From the listing below, copy out verbatim the part that opens with the line containing "Where should I" and closes with the line containing "(x=20, y=540)", both of those lines included. Leave the pictures out.

LISTED ENTRIES
— start —
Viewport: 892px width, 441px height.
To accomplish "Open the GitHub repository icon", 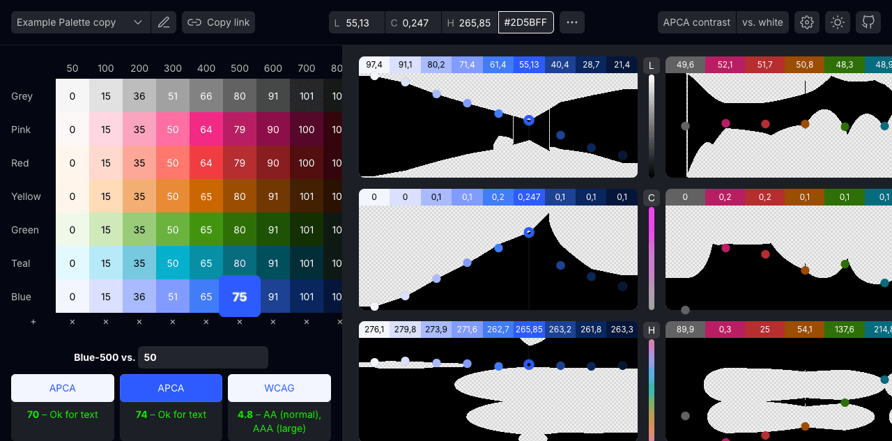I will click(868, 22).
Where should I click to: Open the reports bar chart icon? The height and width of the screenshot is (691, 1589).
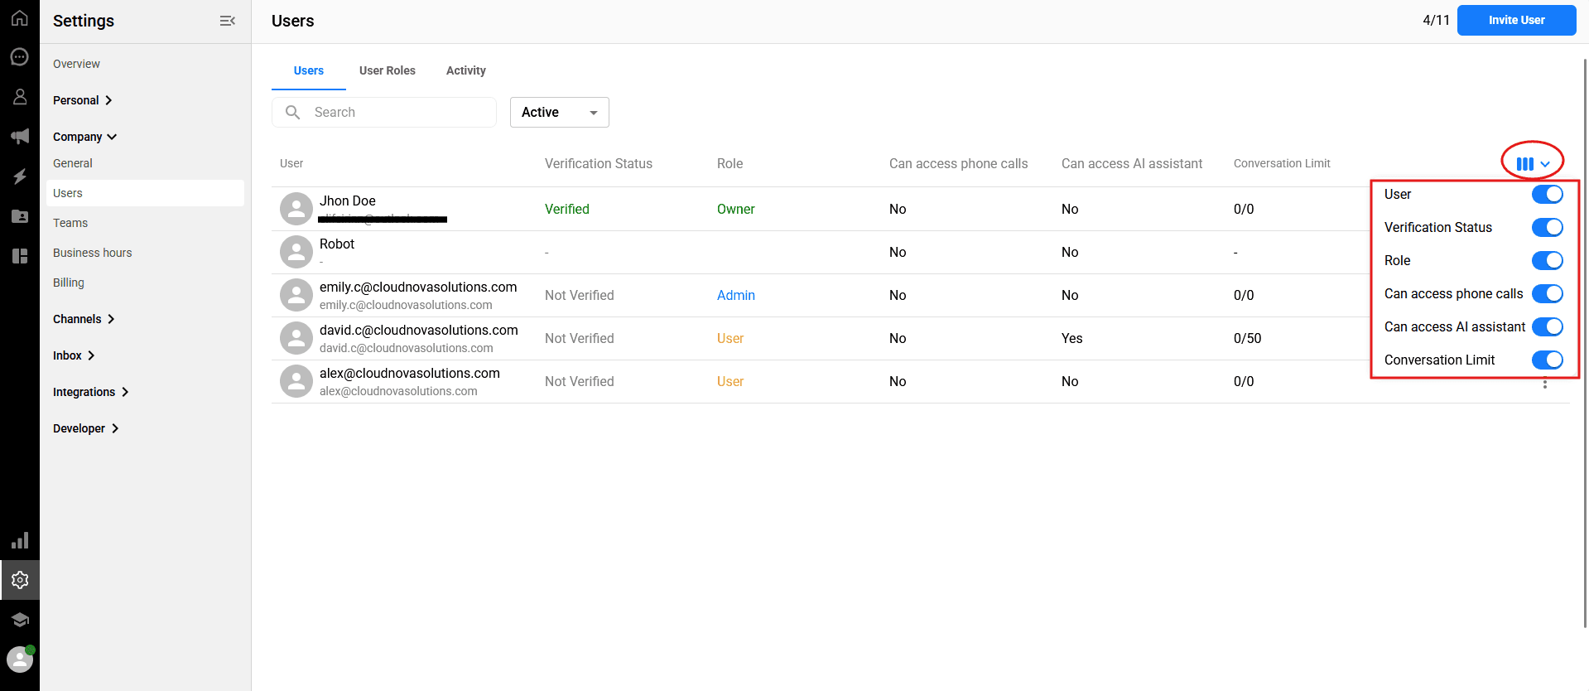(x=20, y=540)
— end —
— start —
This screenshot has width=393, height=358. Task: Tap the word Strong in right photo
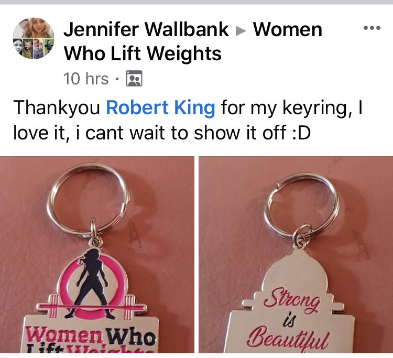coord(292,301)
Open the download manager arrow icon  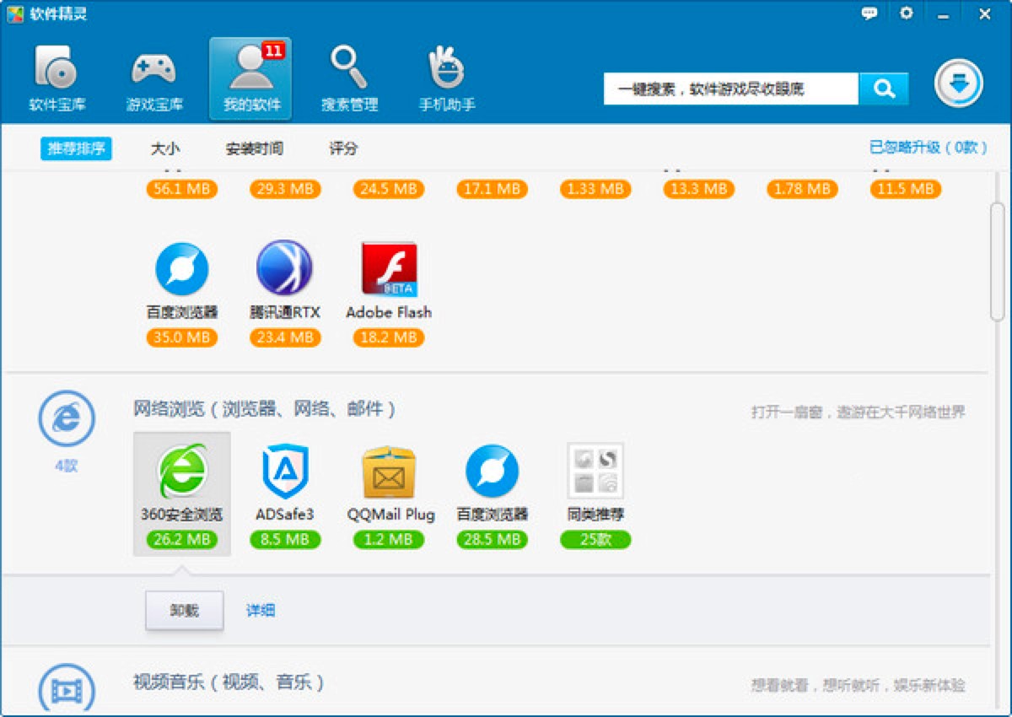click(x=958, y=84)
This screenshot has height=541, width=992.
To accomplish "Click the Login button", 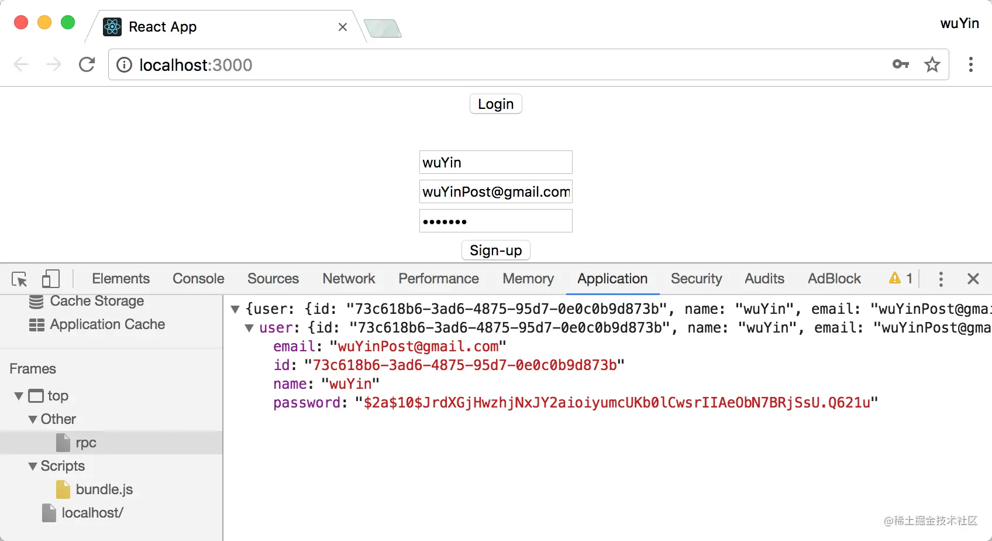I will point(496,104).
— end —
EXERCISE ANSWER
Where should I click to: Open the reports bar chart icon? The height and width of the screenshot is (691, 1589).
(x=20, y=540)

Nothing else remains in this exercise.